▶ _Work request_: Transcribe the lines below verbatim, skipping the images.

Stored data
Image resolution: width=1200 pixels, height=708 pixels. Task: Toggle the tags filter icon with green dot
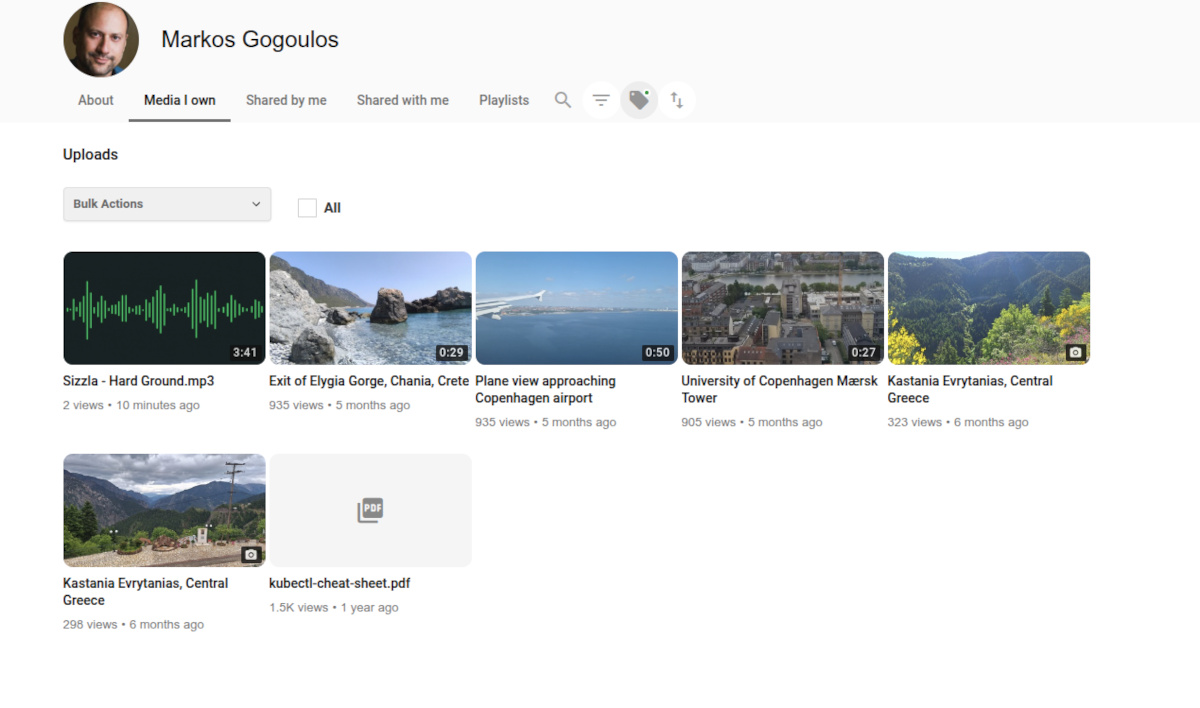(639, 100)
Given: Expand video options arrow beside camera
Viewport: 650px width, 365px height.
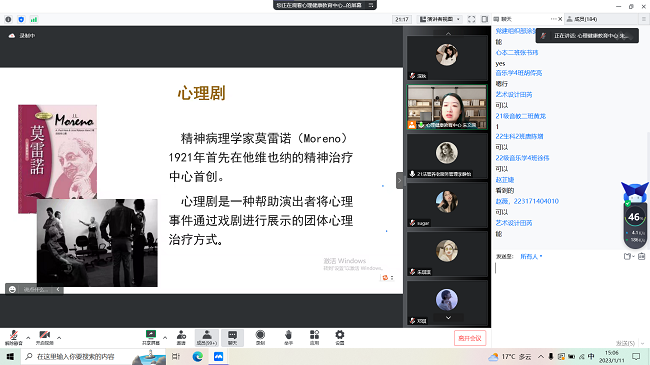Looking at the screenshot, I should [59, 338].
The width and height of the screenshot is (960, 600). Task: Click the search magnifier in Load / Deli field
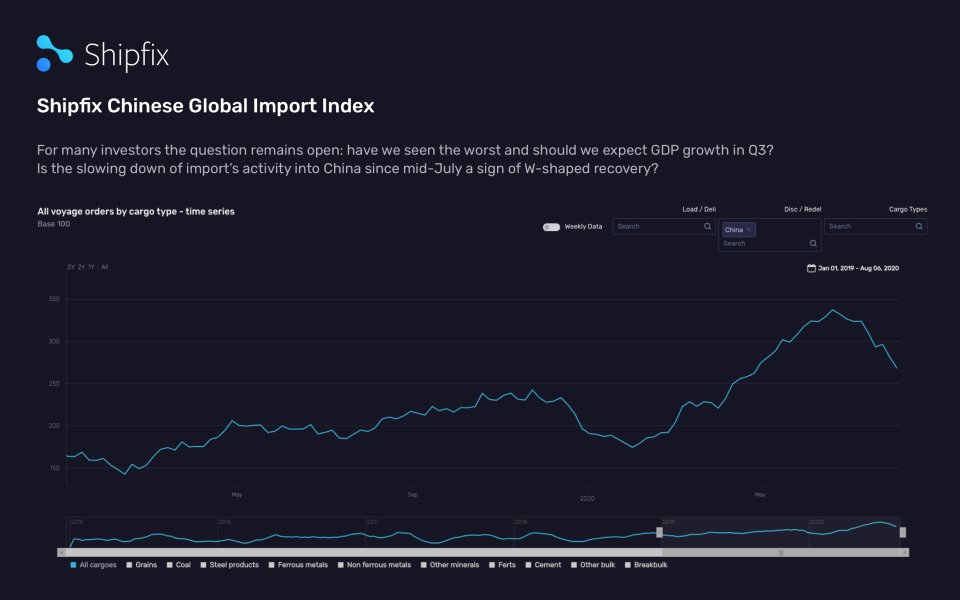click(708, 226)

▶ _Response to the task_:
Image resolution: width=1200 pixels, height=708 pixels. Task: Toggle the tags filter icon with green dot
(639, 100)
Given: Expand video options arrow beside camera
Viewport: 650px width, 365px height.
Looking at the screenshot, I should [59, 338].
The width and height of the screenshot is (960, 600). Task: Click the search magnifier in Load / Deli field
click(708, 226)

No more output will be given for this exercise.